*** Source passage Section Begins ***

Crombie, Executive Managing Director, Retail Services Canada, Cushman & Wakefield, was speaking at a session entitled “A Look at How Trends Today Are Shaping the Future of Retail.”
Crombie has identified the following six retail trends the industry and consumers should watch out for in 2023:
- Although we expect to see slight declines in retail sales over the next few years, the Canadian consumer currently remains resilient despite higher interest rates and continues to spend;
- Omni-channel is the future of retail whereby retailers will invest in both physical stores and e-commerce to best service its customers on multiple platforms. Also, more retailers will explore and potentially operate in the Metaverse to gain a larger customer base for selling product;
- Expect landlords and retailers to both employ greater utilization and investments into technology to better service consumers and drive operational efficiencies;
- The retail real estate market is tracking less new construction projects over the next few years, as compared to historic levels, which will likely put upward pressure on rental rates on existing product;
- Although we continue to see closures of the traditional department store, expect to see the revival of experiential retail along with more food offerings, services and entertainment venues in our shopping malls which will drive greater customer traffic; and
- The suburban retail markets remain strong as consumers support their local retail establishments. However urban retail will continue to struggle until we see a significant return of workers back into the office.

*** Source passage Section Ends ***

- _Tasks to complete_
**1)** In the retail trends passage, list the additions that it expects shopping malls to see.
**2)** Go on with the retail trends passage, starting after its last sentence.

*** Extracted information Section Begins ***

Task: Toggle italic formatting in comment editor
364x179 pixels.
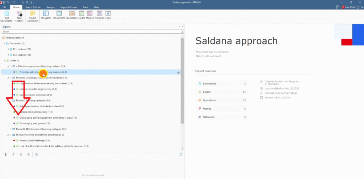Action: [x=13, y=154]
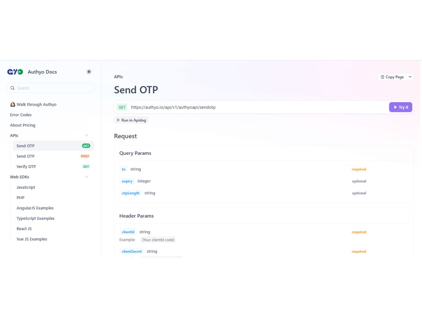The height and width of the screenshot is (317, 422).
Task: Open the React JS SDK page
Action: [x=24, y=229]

*** Extracted information Section Ends ***
*** Extracted information Section Begins ***

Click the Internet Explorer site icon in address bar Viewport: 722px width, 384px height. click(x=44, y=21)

*** Extracted information Section Ends ***
*** Extracted information Section Begins ***

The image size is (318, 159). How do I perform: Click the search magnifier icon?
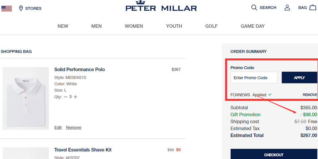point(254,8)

*** Extracted information Section Ends ***

- _Responses to the tasks_
**1)** experiential retail (revived), more food offerings, services, entertainment venues

**2)**
Crombie said the Canadian consumer remains resilient.
“In 2022, we were still spending well above 2019, pre-pandemic. So people are pulling out their wallets,” he said. “Holiday spending seemed to be the same as it was the previous year. We are seeing a bit of dip in restaurant spending coming in the new year which is probably not necessarily unexpected.
“I think we’ve been doing well there. That said, we had a huge bounce back in retail spending, retail sales, in 2021 and it’s definitely going to be a little more muted in 2023 but still positive. Projections we had from Moody’s is that year-end 2022 will be 1.8 per cent in terms of sales. Still positive which is good.
“I think retailers have gone through the worst of it through the pandemic. And come recession, it’s taking forever, if any of the real estate assets could survive this better it will be retail because in 2021 and part of 2020 when you’re closed and you’re not making any revenues you had to make some tough decisions. We saw huge levels of store closures. We saw a lot of retailers calling out underperforming sites and so they’ve kind of done a lot of the stuff that traditional companies would do in a recessionary time. Now most retailers and most landlords are in a better position.
“That said, there’s hot spots and not-hot spots. I talk about the suburban market which we continue to see quite strong. And downtown, still with 30 per cent less people in the downtown core that’s affecting the urban retail. So you’ve got a bit of dichotomy happening there.”
Crombie said he feels bullish about the retail industry.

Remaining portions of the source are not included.